- [What is needed]:
Revise the records from the line containing "Task: Toggle the" through the end of the records, both ends included, by replacing "Collapse" with "Expand" and leaving everything else unchanged. Leave the pictures out of the revised lines.

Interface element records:
_ _ _ _ _ _ _
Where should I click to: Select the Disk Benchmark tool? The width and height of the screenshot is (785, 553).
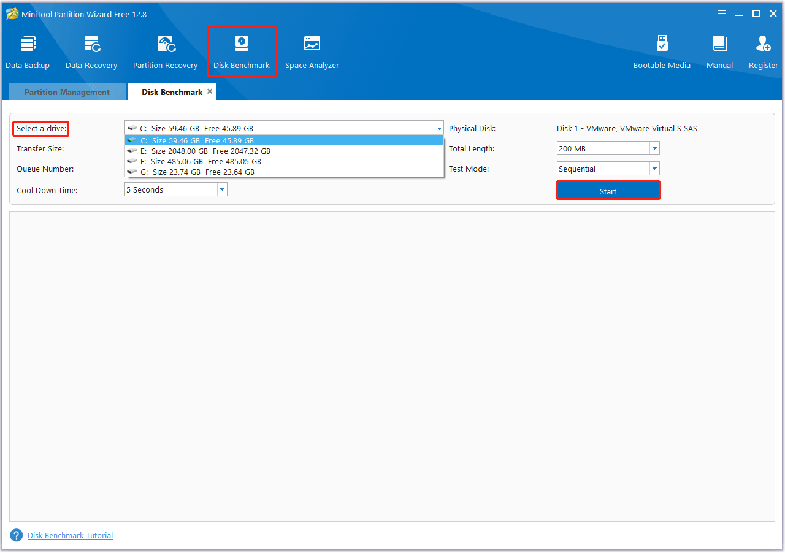point(241,51)
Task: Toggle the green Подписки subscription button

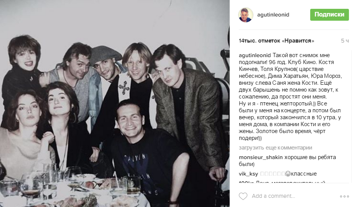Action: (329, 15)
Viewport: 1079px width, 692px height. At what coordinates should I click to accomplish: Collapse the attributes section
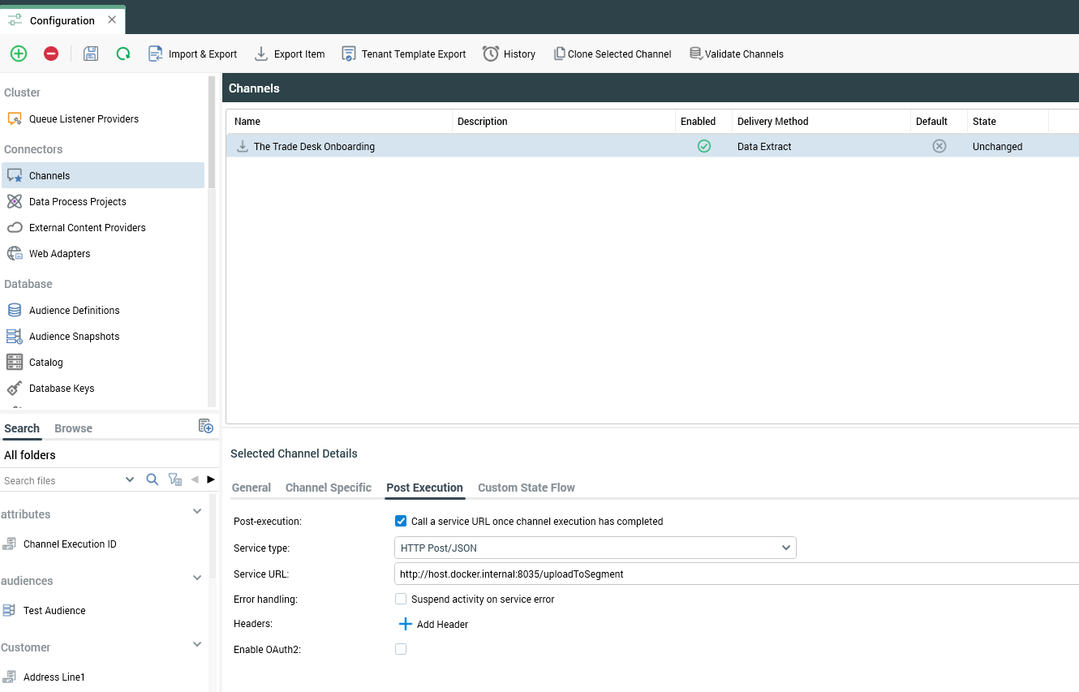pos(196,511)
_ _ _ _ _ _ _
- [Output below]:
Task: Toggle the green Подписки subscription button

Action: (329, 15)
Viewport: 1079px width, 692px height. At what coordinates should I click to accomplish: Expand the attributes section
pos(196,511)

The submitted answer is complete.